### ENTRIES PROVIDED

++++++++++

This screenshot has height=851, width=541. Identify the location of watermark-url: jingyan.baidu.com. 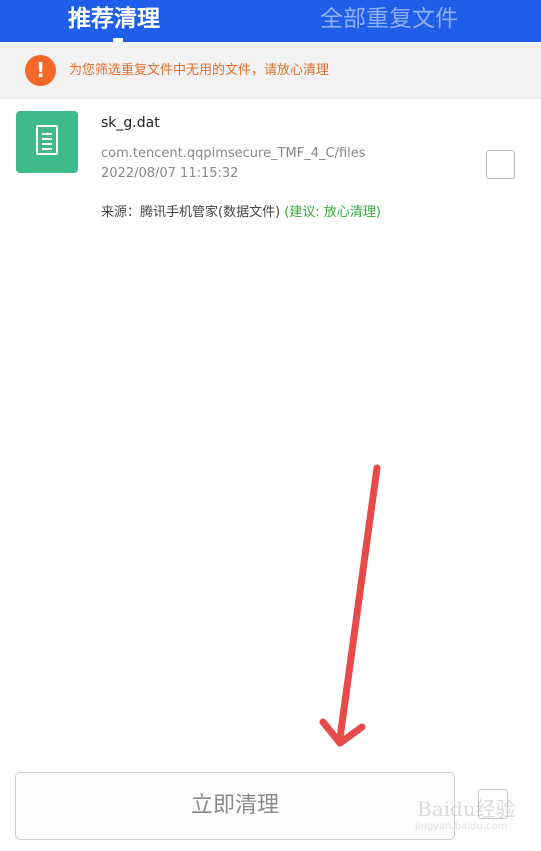
(462, 826).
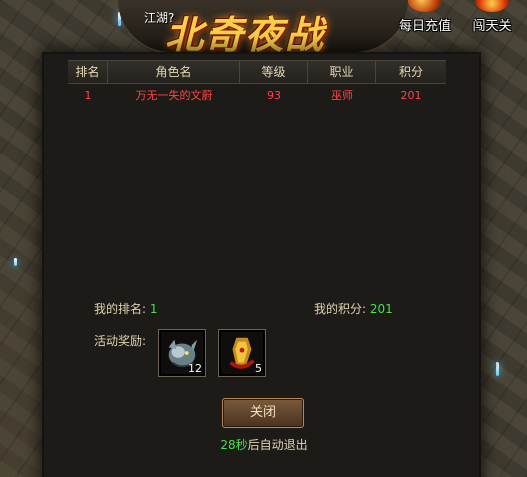 Image resolution: width=527 pixels, height=477 pixels. What do you see at coordinates (195, 368) in the screenshot?
I see `reward-count: 12` at bounding box center [195, 368].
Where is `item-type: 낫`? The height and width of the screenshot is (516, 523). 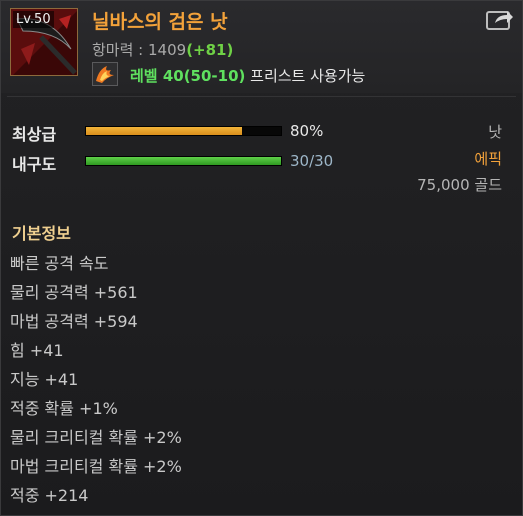 item-type: 낫 is located at coordinates (495, 132).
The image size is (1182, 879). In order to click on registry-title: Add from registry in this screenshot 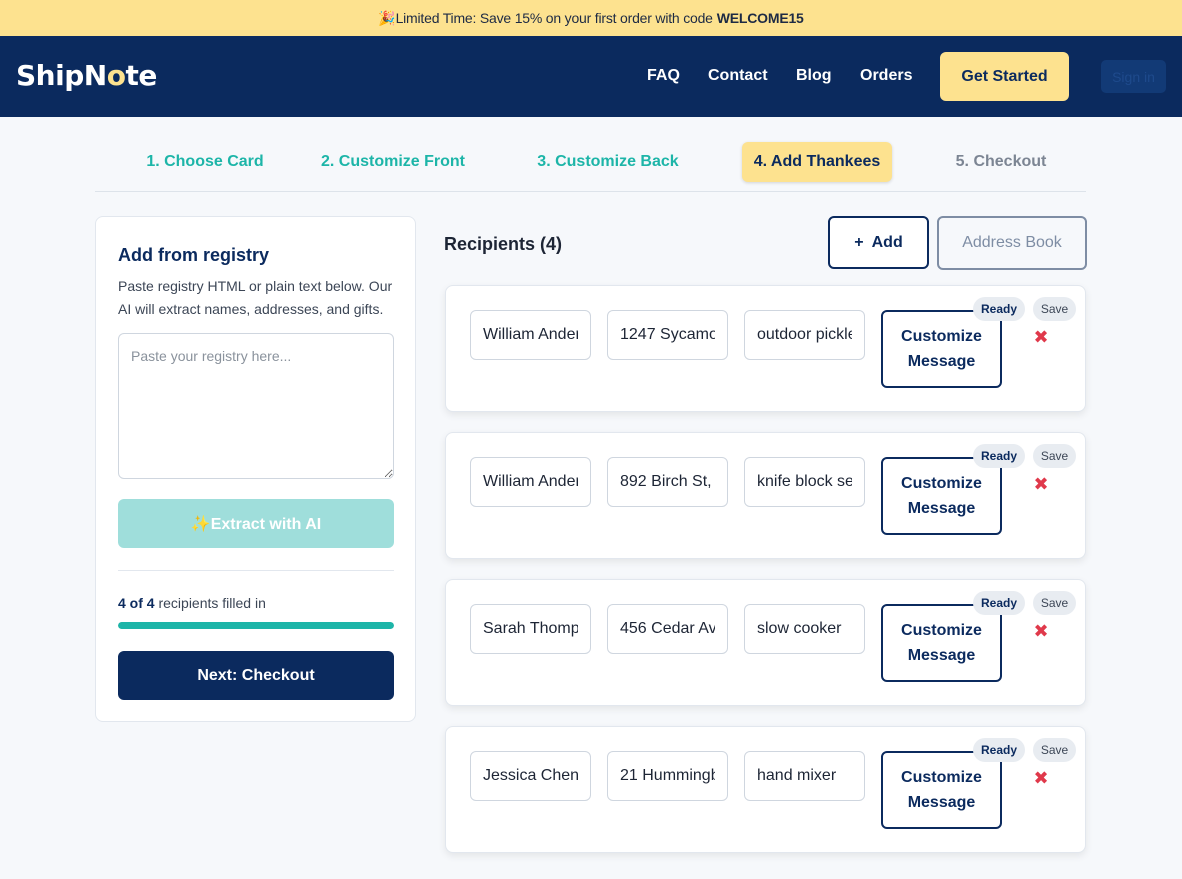, I will do `click(194, 255)`.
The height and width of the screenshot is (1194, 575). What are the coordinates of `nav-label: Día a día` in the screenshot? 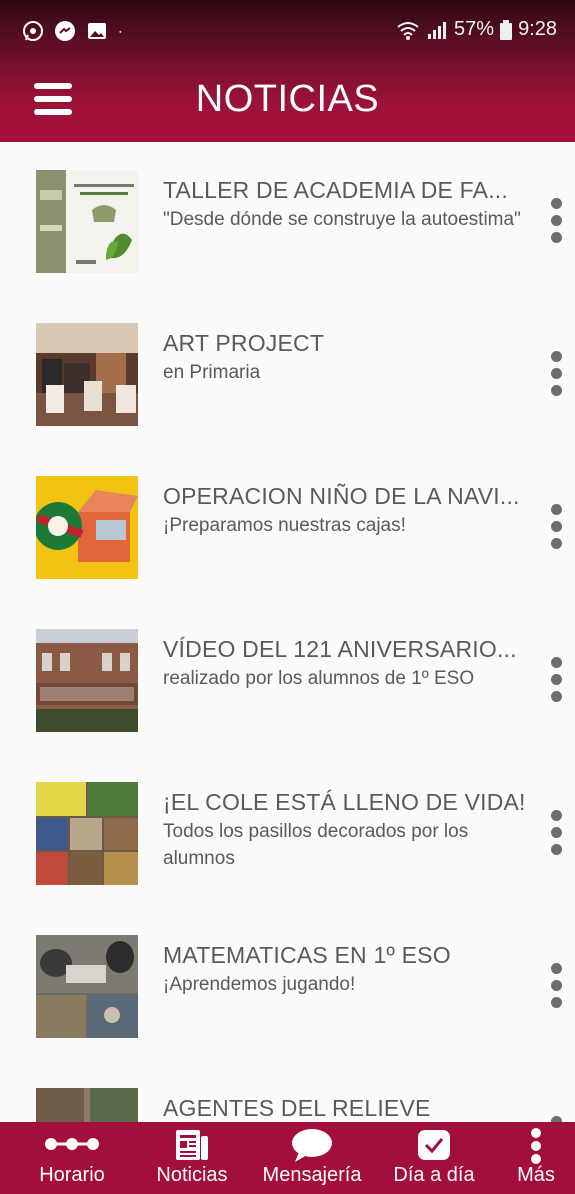 It's located at (434, 1175).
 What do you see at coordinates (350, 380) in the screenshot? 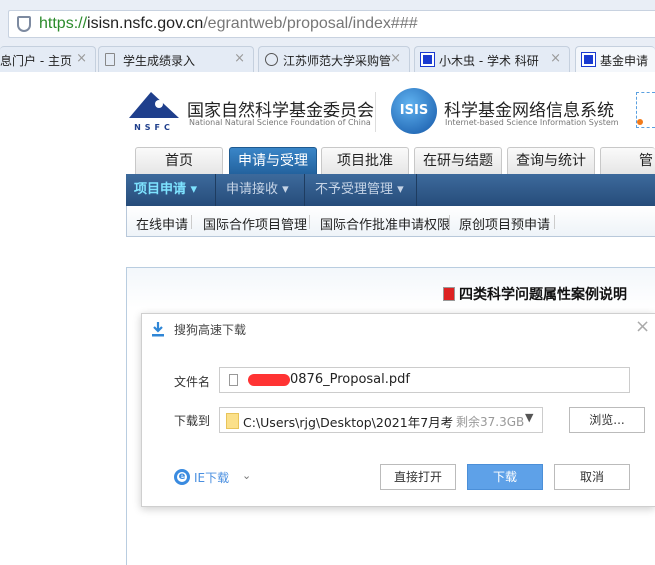
I see `filename-value: 0876_Proposal.pdf` at bounding box center [350, 380].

++++++++++

### WHAT THE TASK REQUIRES
Return the data word for word, from its first line through the line containing "center [195, 368].", and leave the pictures out.

### EXERCISE SOLUTION
This screenshot has height=851, width=541. Identify the location of watermark-url: jingyan.baidu.com. 
(462, 826).
 Image resolution: width=527 pixels, height=477 pixels. What do you see at coordinates (195, 368) in the screenshot?
I see `reward-count: 12` at bounding box center [195, 368].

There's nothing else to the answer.